§ Trecho fornecido:
§ §
Para 2025, é esperada uma safra melhor, mas a frequência das chuvas ao longo do ano e a falta de incidência solar podem impactar a cultura. “Todas as árvores se desequilibraram, agora que as árvores estão se recuperando. Na próxima safra nós temos a plena convicção de que [a produção] será um pouquinho abaixo da média, mas teremos uma boa safra”, avalia Aued, da Olivas do Sul.
Nos próximos anos, a produção de olivas deve retomar o ritmo de crescimento no estado. “A tendência da produção é de aumentar porque tem muitas áreas novas ainda, tem muitos olivais com menos de seis anos de idade […]. A árvore vai chegar numa fase adulta mesmo com 12, 13, 14 anos. Só do que está plantado hoje, desses 6,2 mil hectares, já tem potencial para nós produzirmos, seguramente, 1 milhão, 1,5 milhão de litros. Parece muito, mas não é, isso abasteceria uma pequena parte do Rio Grande do Sul, mas já é um crescimento. E, para o produtor que investiu, seria um retorno bastante significativo. Então existe esse potencial de crescimento pelo que já está plantado e a gente espera que daqui a pouco se alcance isso. E a perspectiva é de que a qualidade continue muito boa”, prospecta Lipp.
§ §
§ Registros armazenados:
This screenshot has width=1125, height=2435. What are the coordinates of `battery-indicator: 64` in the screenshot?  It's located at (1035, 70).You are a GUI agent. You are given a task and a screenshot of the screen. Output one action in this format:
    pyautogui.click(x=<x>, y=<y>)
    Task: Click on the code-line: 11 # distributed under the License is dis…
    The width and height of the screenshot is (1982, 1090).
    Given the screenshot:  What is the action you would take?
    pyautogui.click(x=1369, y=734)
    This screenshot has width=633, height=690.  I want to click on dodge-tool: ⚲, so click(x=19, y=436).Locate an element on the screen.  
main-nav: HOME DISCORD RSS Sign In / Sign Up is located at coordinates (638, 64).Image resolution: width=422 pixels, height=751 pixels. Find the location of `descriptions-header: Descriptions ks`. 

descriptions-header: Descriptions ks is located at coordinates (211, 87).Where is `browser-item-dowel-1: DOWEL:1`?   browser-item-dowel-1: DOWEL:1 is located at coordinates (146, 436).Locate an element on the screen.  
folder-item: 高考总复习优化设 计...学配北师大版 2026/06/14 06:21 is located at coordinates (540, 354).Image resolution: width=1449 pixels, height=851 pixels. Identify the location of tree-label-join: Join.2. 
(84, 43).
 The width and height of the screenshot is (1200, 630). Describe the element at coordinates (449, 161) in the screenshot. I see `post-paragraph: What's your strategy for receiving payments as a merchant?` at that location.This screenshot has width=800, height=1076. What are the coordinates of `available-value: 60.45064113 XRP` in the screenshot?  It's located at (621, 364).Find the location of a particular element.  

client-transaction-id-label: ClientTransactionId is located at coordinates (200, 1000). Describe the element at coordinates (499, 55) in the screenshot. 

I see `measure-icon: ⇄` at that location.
§ §
§ Tarefas a cumprir:
1. No texto sobre a produção de olivas, quantos litros os 6,2 mil hectares já plantados têm potencial para produzir?
2. Continue o texto sobre a produção de olivas no Rio Grande do Sul a partir da última frase.

§ Respostas:
1. Seguramente, de 1 milhão a 1,5 milhão de litros.

2.
“Dentro de cinco anos, a metade dos pomares implantados no Rio Grande Sul estarão sendo abandonados porque foram mal implantados”
José Alberto Aued – sócio-diretor da Olivas do Sul
Já José Alberto Aued vê o futuro da olivicultura com “extrema preocupação e com uma empolgação muito grande”. A empolgação vem do desenvolvimento rápido das árvores e da qualidade do azeite produzido. Já a preocupação está relacionada a equívocos na implantação dos pomares. “Dentro de cinco anos, a metade dos pomares implantados no Rio Grande Sul estarão sendo abandonados porque foram mal implantados”, avalia. Os problemas da implantação vão aparecer na idade produtiva das árvores, por isso cuidados devem ser tomados desde o planejamento do cultivo.
De forma geral, a expectativa é de que a área da cultura estabilize no estado nos próximos anos. “Principalmente depois da pandemia para cá, houve uma diminuição na implantação de pomares, por algumas razões que a gente mais ou menos já esperava”, explica Lipp.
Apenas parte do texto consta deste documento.